* _ABOUT THIS TASK_
Each record that follows is to be reproduced character for character, pictures excepted.

[Entries taken from a collection]
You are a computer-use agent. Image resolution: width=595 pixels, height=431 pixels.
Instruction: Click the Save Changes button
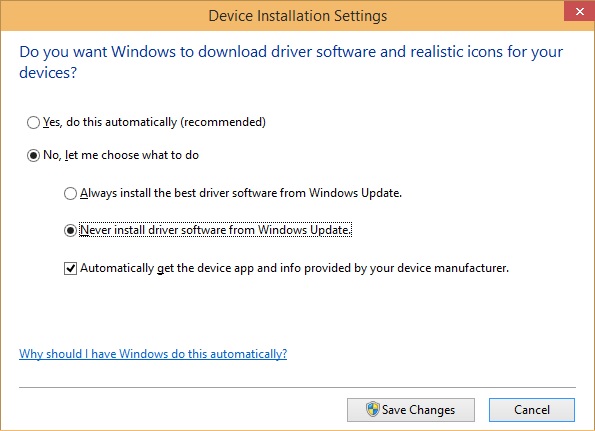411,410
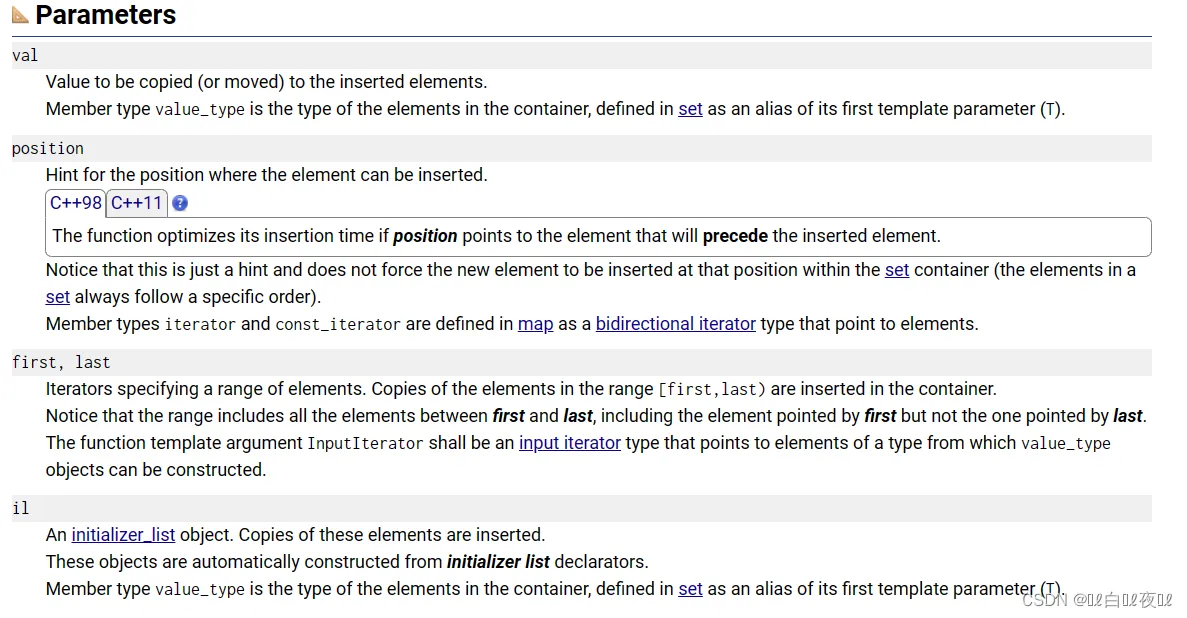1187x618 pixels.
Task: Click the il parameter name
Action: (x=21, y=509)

* _PROBLEM SOLUTION_
You are a computer-use agent. Image resolution: width=595 pixels, height=431 pixels.
Instruction: Click the Save Changes button
411,410
1187x618 pixels.
Task: Click the il parameter name
Action: (x=21, y=509)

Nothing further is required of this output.